● **Information supplied**:
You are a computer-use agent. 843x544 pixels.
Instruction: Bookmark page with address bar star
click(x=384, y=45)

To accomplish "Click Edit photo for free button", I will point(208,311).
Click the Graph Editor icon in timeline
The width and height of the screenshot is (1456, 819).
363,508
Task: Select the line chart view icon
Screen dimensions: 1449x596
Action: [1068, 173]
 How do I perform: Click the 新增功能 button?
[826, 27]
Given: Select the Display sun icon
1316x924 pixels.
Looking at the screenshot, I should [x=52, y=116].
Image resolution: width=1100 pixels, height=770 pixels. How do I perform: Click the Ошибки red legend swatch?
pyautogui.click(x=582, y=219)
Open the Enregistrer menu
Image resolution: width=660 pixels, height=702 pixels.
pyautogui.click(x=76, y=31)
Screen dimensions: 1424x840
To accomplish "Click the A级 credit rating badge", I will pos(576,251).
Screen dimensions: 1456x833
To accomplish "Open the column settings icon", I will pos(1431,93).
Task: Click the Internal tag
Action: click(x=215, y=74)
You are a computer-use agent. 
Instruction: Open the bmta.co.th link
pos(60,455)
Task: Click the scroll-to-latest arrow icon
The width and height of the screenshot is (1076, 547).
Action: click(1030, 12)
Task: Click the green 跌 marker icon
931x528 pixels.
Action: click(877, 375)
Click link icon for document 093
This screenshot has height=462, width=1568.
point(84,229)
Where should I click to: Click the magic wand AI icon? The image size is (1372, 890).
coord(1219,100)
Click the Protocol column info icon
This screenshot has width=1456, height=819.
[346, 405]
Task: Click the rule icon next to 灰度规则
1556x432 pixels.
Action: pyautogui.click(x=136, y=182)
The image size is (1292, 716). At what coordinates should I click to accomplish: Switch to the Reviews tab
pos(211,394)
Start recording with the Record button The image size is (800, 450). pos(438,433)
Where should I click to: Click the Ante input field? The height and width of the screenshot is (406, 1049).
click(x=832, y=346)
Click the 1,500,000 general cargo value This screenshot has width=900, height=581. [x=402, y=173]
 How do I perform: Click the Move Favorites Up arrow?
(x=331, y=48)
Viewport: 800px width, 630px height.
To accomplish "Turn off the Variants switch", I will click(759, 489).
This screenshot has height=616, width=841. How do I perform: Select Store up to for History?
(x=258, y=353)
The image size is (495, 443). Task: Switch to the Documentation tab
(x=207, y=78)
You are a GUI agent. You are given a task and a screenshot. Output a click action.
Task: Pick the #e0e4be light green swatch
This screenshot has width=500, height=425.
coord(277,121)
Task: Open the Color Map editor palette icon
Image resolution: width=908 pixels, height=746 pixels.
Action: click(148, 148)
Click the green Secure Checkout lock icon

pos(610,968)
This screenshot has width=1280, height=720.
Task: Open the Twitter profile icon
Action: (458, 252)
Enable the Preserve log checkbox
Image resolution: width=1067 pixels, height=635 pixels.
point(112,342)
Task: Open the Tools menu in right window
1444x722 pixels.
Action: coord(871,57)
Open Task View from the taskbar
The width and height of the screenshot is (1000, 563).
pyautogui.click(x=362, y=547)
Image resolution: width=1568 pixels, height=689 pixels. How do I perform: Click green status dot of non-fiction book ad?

● **Objective**: Copy every line of the records above word for word.

● **Solution to this exercise**:
You are a computer-use agent. 843x544 pixels.
Instruction: Bookmark page with address bar star
click(x=384, y=45)

To accomplish "Click Edit photo for free button", I will point(208,311).
Click the Graph Editor icon in timeline
The width and height of the screenshot is (1456, 819).
363,508
Task: Select the line chart view icon
Screen dimensions: 1449x596
Action: [1068, 173]
 How do I perform: Click the 新增功能 button?
[826, 27]
Given: Select the Display sun icon
1316x924 pixels.
Looking at the screenshot, I should [x=52, y=116].
Image resolution: width=1100 pixels, height=770 pixels. How do I perform: Click the Ошибки red legend swatch?
pyautogui.click(x=582, y=219)
Open the Enregistrer menu
Image resolution: width=660 pixels, height=702 pixels.
pyautogui.click(x=76, y=31)
Screen dimensions: 1424x840
To accomplish "Click the A级 credit rating badge", I will pos(576,251).
Screen dimensions: 1456x833
To accomplish "Open the column settings icon", I will pos(1431,93).
Task: Click the Internal tag
Action: click(x=215, y=74)
You are a computer-use agent. 
Instruction: Open the bmta.co.th link
pos(60,455)
Task: Click the scroll-to-latest arrow icon
The width and height of the screenshot is (1076, 547).
Action: click(1030, 12)
Task: Click the green 跌 marker icon
931x528 pixels.
Action: click(877, 375)
Click link icon for document 093
This screenshot has height=462, width=1568.
point(84,229)
Where should I click to: Click the magic wand AI icon? The image size is (1372, 890).
coord(1219,100)
Click the Protocol column info icon
This screenshot has width=1456, height=819.
[346, 405]
Task: Click the rule icon next to 灰度规则
1556x432 pixels.
Action: pyautogui.click(x=136, y=182)
The image size is (1292, 716). At what coordinates should I click to accomplish: Switch to the Reviews tab
pos(211,394)
Start recording with the Record button The image size is (800, 450). pos(438,433)
Where should I click to: Click the Ante input field? The height and width of the screenshot is (406, 1049).
click(x=832, y=346)
Click the 1,500,000 general cargo value This screenshot has width=900, height=581. [x=402, y=173]
 How do I perform: Click the Move Favorites Up arrow?
(x=331, y=48)
Viewport: 800px width, 630px height.
To accomplish "Turn off the Variants switch", I will click(759, 489).
This screenshot has height=616, width=841. How do I perform: Select Store up to for History?
(x=258, y=353)
The image size is (495, 443). Task: Switch to the Documentation tab
(x=207, y=78)
You are a GUI agent. You are given a task and a screenshot. Output a click action.
Task: Pick the #e0e4be light green swatch
This screenshot has width=500, height=425.
coord(277,121)
Task: Open the Color Map editor palette icon
Image resolution: width=908 pixels, height=746 pixels.
Action: click(148, 148)
Click the green Secure Checkout lock icon

pos(610,968)
This screenshot has width=1280, height=720.
Task: Open the Twitter profile icon
Action: (458, 252)
Enable the Preserve log checkbox
Image resolution: width=1067 pixels, height=635 pixels.
point(112,342)
Task: Open the Tools menu in right window
1444x722 pixels.
Action: coord(871,57)
Open Task View from the taskbar
The width and height of the screenshot is (1000, 563).
pyautogui.click(x=362, y=547)
Image resolution: width=1568 pixels, height=689 pixels. How do I perform: Click green status dot of non-fiction book ad?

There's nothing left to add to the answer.